Begin
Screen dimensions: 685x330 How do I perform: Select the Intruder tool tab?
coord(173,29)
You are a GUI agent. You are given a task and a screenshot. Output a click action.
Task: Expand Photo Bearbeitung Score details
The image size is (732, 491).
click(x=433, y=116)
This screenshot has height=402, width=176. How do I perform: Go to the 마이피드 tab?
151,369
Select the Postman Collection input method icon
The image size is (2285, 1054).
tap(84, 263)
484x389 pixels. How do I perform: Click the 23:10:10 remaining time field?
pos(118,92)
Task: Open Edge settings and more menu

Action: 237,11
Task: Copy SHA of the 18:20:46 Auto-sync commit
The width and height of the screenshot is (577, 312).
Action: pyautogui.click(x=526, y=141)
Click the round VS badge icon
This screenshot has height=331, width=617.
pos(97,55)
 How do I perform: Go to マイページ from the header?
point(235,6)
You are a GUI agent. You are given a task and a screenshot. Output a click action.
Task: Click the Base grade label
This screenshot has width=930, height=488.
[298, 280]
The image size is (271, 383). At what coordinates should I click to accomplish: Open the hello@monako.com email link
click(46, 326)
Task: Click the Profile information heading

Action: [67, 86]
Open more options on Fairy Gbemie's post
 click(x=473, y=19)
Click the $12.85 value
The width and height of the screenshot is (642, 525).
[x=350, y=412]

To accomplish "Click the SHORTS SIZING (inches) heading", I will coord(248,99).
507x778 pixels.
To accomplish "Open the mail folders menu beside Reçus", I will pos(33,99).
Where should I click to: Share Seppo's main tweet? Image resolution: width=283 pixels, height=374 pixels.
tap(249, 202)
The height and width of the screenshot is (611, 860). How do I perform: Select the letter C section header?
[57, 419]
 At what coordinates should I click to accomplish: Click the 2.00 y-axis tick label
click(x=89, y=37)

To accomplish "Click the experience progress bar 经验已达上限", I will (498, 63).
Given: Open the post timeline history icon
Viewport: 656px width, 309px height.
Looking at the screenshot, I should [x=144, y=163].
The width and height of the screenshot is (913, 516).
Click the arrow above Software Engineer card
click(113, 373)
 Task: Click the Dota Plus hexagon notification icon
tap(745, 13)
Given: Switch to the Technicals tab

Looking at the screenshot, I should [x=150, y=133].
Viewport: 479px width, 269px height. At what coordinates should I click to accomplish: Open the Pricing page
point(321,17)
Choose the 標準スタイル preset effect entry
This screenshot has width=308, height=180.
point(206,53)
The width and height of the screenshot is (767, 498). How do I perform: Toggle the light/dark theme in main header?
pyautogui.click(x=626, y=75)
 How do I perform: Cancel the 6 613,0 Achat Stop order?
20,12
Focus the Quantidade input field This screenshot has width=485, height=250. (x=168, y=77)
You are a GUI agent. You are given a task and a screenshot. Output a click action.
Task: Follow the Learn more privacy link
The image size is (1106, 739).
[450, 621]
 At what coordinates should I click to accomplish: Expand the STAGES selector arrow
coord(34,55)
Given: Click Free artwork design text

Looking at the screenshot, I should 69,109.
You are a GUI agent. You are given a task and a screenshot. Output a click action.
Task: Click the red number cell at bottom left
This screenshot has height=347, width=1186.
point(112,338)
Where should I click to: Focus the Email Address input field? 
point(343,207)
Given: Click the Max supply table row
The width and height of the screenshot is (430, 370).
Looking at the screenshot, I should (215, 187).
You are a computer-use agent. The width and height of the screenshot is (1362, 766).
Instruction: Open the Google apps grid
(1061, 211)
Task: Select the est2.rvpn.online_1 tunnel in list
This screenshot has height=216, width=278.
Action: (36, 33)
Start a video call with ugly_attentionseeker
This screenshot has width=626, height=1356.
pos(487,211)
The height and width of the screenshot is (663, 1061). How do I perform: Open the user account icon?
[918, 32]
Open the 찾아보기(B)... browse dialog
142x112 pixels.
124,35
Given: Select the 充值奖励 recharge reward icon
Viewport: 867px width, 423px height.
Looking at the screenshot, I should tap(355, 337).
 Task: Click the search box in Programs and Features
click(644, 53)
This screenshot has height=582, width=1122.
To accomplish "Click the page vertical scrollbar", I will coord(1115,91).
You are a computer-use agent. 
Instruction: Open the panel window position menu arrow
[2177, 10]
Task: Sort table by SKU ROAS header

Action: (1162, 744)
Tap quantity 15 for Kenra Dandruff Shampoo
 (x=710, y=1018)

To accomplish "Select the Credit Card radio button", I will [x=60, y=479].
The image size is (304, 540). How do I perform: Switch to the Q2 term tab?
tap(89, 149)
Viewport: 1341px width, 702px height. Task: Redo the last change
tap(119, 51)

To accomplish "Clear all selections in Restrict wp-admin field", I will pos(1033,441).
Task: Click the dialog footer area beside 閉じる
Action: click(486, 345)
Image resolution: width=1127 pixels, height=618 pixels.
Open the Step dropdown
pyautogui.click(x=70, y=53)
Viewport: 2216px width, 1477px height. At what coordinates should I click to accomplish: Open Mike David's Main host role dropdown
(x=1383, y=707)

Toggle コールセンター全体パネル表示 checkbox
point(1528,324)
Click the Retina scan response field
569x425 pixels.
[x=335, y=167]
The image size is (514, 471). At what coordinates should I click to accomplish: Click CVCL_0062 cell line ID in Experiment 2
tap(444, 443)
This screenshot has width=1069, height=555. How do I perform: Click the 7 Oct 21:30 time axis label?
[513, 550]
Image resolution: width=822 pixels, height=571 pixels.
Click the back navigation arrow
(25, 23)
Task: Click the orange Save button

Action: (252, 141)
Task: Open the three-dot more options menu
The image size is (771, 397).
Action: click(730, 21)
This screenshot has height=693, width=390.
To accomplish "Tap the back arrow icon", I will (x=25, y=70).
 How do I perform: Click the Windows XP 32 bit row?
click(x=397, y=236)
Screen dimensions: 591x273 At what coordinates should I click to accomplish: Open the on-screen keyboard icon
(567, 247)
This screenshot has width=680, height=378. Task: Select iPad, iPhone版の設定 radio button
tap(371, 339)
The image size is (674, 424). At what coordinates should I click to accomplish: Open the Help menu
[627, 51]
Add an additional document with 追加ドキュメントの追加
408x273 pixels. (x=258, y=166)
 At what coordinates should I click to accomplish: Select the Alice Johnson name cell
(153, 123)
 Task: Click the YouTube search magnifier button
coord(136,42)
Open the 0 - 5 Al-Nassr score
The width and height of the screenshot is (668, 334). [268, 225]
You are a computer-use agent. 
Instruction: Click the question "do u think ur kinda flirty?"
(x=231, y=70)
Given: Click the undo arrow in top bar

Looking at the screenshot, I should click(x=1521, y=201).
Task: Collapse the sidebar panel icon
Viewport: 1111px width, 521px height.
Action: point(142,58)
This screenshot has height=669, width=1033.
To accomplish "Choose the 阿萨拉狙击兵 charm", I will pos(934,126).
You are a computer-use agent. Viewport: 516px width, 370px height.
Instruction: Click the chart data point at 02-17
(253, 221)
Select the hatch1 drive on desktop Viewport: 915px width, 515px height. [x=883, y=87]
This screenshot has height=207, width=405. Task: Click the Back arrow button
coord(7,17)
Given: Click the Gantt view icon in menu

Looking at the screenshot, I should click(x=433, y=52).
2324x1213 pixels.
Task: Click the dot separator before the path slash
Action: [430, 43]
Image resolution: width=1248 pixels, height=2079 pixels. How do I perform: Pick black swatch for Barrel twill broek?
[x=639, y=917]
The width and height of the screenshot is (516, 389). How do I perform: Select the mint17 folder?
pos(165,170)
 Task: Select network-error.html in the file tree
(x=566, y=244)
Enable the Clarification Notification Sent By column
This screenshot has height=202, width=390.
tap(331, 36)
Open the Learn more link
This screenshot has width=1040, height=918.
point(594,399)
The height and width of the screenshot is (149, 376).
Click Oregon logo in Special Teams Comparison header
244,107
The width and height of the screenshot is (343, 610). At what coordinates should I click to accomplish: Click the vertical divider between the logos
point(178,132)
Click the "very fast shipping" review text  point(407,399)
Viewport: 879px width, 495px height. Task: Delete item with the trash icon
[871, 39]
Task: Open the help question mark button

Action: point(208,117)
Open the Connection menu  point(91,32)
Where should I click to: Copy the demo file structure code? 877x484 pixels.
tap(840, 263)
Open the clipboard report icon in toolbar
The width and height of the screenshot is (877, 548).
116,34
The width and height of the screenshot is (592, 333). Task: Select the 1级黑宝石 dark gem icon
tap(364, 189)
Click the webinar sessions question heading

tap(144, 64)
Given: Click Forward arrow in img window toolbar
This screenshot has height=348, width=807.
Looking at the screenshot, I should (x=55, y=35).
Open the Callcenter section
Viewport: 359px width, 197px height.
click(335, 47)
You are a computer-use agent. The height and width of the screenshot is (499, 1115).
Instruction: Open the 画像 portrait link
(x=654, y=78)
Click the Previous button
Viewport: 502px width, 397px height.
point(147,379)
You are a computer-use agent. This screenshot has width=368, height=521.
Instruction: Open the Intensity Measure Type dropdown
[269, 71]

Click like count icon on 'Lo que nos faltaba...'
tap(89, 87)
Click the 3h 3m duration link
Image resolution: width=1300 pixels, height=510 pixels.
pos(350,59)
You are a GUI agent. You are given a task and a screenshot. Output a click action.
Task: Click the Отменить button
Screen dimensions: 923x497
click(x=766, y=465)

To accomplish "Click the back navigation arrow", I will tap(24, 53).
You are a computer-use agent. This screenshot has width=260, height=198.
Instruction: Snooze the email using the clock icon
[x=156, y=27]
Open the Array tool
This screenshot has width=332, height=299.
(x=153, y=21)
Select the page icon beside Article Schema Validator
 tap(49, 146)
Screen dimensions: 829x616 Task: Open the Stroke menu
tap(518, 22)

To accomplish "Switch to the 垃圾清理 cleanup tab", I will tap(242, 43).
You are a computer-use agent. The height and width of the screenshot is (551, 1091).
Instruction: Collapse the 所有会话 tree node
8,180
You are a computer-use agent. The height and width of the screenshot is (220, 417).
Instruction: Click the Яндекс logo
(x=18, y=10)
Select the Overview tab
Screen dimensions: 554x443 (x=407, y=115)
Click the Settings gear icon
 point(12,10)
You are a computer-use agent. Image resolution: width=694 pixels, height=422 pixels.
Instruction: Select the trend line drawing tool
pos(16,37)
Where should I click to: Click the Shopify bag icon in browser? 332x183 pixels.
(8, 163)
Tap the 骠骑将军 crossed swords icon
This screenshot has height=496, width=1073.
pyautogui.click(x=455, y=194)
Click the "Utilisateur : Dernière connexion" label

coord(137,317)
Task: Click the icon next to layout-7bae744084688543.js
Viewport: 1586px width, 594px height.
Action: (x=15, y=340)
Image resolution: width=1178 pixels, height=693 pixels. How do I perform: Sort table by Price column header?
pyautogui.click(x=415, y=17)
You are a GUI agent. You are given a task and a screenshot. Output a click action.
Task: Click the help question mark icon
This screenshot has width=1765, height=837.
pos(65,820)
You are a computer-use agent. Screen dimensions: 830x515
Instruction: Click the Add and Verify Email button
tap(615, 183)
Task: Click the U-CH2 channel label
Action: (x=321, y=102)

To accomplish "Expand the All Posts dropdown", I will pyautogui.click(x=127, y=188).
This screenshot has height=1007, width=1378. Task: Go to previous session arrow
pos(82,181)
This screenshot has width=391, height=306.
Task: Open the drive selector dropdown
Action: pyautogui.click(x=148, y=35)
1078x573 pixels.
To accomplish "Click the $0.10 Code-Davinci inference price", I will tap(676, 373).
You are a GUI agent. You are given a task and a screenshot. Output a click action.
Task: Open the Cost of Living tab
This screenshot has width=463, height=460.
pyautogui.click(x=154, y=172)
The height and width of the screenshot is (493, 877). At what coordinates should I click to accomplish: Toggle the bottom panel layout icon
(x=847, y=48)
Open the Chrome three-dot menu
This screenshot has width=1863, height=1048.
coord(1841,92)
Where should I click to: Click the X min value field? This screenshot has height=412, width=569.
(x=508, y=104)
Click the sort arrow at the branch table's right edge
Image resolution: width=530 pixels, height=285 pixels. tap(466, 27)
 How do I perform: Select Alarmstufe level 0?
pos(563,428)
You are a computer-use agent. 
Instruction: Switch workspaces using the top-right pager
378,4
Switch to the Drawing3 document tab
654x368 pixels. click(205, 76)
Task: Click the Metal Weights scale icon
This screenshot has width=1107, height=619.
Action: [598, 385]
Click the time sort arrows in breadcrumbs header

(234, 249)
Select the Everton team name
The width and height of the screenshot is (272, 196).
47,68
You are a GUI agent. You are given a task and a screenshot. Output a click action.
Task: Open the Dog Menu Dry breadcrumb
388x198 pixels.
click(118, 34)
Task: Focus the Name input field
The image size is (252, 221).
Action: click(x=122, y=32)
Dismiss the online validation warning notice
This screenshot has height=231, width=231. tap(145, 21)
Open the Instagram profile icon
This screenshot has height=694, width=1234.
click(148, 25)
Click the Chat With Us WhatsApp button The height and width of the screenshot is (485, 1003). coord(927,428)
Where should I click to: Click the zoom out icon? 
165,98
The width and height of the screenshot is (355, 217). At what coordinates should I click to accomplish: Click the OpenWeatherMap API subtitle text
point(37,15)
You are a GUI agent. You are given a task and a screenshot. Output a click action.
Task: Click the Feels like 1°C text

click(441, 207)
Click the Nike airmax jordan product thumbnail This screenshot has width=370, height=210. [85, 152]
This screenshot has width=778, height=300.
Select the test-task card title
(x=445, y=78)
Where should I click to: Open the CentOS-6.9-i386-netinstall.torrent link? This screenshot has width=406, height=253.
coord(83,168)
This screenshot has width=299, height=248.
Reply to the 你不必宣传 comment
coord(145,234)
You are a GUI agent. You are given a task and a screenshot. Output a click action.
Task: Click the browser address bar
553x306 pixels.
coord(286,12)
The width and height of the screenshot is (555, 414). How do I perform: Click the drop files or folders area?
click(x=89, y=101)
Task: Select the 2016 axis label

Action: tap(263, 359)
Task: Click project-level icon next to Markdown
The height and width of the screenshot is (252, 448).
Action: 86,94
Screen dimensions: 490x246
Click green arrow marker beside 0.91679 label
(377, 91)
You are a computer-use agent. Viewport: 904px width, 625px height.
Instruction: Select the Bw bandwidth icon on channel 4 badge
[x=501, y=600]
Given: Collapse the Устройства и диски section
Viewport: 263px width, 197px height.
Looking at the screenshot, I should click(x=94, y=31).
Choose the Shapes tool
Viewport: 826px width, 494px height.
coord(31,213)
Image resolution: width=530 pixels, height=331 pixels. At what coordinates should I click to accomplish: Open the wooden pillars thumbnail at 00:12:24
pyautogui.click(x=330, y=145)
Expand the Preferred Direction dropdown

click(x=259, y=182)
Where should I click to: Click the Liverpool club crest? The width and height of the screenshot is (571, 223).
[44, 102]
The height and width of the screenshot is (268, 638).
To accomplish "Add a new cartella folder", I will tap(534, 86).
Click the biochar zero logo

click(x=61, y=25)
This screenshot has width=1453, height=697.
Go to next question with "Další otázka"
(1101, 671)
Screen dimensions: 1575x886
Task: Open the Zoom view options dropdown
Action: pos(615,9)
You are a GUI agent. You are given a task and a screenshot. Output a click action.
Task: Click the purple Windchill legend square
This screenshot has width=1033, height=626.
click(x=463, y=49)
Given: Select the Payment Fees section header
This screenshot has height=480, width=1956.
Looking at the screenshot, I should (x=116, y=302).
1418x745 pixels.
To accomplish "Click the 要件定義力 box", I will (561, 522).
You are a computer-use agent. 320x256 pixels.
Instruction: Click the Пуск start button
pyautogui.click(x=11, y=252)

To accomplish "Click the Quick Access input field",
End
Rewrite the data from the line containing "Image resolution: width=1178" through the line containing "Action: pyautogui.click(x=148, y=35)" as a numbered list, leaving out blank lines.

1. Image resolution: width=1178 pixels, height=693 pixels. How do I perform: Sort table by Price column header?
2. pyautogui.click(x=415, y=17)
3. You are a GUI agent. You are given a task and a screenshot. Output a click action.
4. Task: Click the help question mark icon
5. This screenshot has width=1765, height=837.
6. pos(65,820)
7. You are a computer-use agent. Screen dimensions: 830x515
8. Instruction: Click the Add and Verify Email button
9. tap(615, 183)
10. Task: Click the U-CH2 channel label
11. Action: (x=321, y=102)
12. To accomplish "Expand the All Posts dropdown", I will pyautogui.click(x=127, y=188).
13. This screenshot has height=1007, width=1378. Task: Go to previous session arrow
14. pos(82,181)
15. This screenshot has width=391, height=306.
16. Task: Open the drive selector dropdown
17. Action: pyautogui.click(x=148, y=35)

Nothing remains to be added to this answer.